Student Health Insurance FAQ
The insurance plan details are available in PDF format:
Student Health Insurance Coordinator Contact Information
Hours during spring and fall semesters:
- Monday–Thursday: 1–4:30 p.m.
- Friday: 9 a.m.–12 p.m. and 1–4:30 p.m.
- Closed for all academic breaks
- No appointment necessary
- Please call if your schedule prevents you from coming at the regular hours listed above.
Summer hours: All claims are processed by mail during the summer but you can reach the student health insurance coordinator by e-mail, by phone at 937-766-7864, or by fax at 937-766-3646.
Our mailing address and other contact information is available on the UMS contact page.
The Student Health Insurance Plan:
- is a benefit of tuition to all undergraduate campus-based students, married or single, taking six or more credit hours per semester. There is no separate fee.
- is available to students taking less than six credit hours per semester, non-student spouses, and dependent children. Student health insurance plan enrollment forms are available at University Medical Services (UMS).
- provides maternity benefits within the scope of the policy if the expectant mother is insured. There is no additional cost for maternity benefits.
- is a primary plan which may function as secondary when other insurance is available to the insured student.
- IS A LIMITED MEDICAL INSURANCE PLAN. It is not designed to be the student's only insurance.
- protects the insured student 24 hours a day anywhere in the world during the term of the student's policy.
- starts benefits Fall Semester, becoming effective August 15, 2012. Benefits for Fall Semester terminate midnight January 6, 2013. Spring Semester benefits become effective January 7, 2013 and terminate midnight August 14, 2013.
- terminates if a student leaves Cedarville University to enter the military.
- terminates at the start of the following semester or August 15, 2013, whichever comes first, when a student withdraws from Cedarville University.
If you have any questions, please call 937-766-7864.

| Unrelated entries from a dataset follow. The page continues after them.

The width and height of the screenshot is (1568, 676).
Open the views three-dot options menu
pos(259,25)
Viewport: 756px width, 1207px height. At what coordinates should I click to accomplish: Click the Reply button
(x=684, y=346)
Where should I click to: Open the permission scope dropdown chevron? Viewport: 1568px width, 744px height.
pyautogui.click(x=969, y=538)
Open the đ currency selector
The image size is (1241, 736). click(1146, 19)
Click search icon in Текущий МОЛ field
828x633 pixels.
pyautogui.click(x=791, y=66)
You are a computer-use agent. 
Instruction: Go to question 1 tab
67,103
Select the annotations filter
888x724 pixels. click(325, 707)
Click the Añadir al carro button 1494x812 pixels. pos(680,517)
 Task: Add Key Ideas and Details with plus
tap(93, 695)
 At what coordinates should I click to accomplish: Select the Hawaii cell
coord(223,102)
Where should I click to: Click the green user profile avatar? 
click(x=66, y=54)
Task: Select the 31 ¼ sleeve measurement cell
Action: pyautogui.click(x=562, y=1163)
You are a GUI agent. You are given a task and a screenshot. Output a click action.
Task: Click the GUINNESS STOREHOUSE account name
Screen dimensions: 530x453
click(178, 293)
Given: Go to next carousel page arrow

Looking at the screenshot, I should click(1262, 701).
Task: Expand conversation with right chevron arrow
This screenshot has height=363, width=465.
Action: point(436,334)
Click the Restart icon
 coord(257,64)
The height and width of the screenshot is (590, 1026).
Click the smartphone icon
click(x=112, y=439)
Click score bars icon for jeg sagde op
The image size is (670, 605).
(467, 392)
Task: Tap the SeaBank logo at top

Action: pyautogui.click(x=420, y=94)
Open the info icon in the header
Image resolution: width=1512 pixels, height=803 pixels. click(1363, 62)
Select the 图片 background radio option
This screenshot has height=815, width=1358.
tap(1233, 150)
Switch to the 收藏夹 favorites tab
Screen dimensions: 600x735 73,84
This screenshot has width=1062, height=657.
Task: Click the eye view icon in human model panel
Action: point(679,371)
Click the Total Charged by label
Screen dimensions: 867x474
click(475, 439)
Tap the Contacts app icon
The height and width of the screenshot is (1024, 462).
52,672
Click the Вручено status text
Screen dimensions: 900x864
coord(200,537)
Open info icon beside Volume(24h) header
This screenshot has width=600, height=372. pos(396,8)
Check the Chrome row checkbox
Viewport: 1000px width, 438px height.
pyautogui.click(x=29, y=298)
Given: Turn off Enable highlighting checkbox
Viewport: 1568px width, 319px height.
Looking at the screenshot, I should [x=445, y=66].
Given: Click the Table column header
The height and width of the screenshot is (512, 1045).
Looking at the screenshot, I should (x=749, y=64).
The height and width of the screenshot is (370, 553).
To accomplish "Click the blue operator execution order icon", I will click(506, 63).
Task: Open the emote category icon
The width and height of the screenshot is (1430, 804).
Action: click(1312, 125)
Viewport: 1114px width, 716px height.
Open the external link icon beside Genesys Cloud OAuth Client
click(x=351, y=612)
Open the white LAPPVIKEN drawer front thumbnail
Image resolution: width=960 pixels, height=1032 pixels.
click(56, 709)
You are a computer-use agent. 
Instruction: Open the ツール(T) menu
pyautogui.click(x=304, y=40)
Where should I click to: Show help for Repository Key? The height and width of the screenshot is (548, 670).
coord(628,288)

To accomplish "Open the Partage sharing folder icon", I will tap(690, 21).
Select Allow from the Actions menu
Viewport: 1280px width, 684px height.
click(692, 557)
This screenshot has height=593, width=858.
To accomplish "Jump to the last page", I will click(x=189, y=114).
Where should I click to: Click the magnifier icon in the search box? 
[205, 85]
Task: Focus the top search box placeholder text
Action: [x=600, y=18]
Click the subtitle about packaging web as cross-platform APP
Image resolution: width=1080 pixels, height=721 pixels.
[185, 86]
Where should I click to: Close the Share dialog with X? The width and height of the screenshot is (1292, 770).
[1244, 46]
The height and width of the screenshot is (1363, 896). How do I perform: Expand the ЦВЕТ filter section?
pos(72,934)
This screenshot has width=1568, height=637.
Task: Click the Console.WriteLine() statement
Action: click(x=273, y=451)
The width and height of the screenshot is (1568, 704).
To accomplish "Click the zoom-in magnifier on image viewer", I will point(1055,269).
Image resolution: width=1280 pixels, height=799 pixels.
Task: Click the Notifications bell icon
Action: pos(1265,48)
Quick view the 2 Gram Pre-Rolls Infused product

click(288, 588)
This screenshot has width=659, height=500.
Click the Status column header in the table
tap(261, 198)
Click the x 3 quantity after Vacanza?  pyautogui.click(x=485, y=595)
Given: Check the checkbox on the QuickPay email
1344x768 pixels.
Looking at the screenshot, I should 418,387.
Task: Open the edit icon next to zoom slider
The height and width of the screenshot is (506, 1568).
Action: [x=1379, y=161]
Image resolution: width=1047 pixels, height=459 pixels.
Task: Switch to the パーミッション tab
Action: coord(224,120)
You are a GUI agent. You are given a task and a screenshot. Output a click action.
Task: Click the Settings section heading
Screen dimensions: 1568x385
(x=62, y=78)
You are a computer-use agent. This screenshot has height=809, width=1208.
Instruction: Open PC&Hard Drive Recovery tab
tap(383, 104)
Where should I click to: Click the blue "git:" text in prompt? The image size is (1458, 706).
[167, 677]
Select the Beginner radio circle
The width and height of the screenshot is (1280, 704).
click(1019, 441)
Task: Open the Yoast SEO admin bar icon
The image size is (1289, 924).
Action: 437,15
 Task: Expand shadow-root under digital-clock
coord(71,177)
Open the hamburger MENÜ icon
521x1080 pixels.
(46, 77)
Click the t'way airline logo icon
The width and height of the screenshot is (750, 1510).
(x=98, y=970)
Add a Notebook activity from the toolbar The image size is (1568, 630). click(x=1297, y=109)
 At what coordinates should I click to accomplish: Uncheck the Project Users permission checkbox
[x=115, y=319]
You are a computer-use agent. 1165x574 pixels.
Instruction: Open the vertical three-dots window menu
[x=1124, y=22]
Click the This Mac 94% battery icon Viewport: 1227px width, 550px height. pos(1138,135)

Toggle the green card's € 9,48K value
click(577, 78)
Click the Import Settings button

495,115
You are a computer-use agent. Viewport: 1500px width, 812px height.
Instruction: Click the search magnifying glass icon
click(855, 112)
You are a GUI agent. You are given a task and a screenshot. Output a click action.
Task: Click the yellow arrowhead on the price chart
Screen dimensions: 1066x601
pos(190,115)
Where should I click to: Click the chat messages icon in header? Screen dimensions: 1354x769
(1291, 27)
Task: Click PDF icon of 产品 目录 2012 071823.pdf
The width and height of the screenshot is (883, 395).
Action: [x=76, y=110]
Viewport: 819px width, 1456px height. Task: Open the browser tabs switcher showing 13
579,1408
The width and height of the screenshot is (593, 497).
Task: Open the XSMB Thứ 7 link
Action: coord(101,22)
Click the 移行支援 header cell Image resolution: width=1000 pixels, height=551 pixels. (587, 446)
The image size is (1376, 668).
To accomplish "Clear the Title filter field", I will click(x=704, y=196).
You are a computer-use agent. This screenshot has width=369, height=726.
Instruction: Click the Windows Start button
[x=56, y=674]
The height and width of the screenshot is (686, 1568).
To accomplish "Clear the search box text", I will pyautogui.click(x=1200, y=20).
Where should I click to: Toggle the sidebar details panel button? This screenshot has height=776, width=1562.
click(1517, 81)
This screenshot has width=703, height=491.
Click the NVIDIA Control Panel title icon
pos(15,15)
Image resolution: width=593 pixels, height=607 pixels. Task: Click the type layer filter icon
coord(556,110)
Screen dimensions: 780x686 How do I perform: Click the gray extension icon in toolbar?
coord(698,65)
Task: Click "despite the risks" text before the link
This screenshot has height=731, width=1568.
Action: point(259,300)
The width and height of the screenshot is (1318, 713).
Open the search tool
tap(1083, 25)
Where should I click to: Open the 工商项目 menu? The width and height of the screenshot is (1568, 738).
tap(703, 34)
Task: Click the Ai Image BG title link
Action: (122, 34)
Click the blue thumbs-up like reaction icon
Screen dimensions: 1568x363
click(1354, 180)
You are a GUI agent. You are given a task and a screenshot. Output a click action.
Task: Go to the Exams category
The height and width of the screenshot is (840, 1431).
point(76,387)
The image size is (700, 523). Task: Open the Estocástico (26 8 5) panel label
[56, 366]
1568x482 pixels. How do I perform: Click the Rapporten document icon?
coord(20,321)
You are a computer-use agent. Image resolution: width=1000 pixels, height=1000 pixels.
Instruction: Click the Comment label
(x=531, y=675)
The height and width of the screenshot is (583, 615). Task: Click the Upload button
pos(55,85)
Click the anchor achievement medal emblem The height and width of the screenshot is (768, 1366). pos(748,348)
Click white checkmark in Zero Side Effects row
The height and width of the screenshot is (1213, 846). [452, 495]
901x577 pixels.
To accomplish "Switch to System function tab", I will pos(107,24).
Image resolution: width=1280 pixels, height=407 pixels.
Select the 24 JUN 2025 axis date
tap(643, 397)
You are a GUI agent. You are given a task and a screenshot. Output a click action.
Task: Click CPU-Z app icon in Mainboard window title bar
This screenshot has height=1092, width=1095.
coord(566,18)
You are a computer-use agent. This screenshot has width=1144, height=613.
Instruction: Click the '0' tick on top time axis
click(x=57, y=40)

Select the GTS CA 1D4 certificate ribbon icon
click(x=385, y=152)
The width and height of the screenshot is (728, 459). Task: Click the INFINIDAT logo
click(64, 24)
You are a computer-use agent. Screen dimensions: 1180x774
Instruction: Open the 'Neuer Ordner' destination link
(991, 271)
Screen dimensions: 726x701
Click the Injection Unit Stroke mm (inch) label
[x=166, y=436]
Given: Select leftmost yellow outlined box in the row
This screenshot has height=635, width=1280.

NOTICE: If an insured person is covered by more than one health care plan, he or she may not be able to collect benefits from both plans. Each plan may require an insured to follow its rules or use specific doctors and hospitals, and it may be impossible to comply with both plans at the same time. An insured should read all of the rules very carefully, including the coordination of benefits section and compare them with the rules of any other plan that covers an insured or his/her family.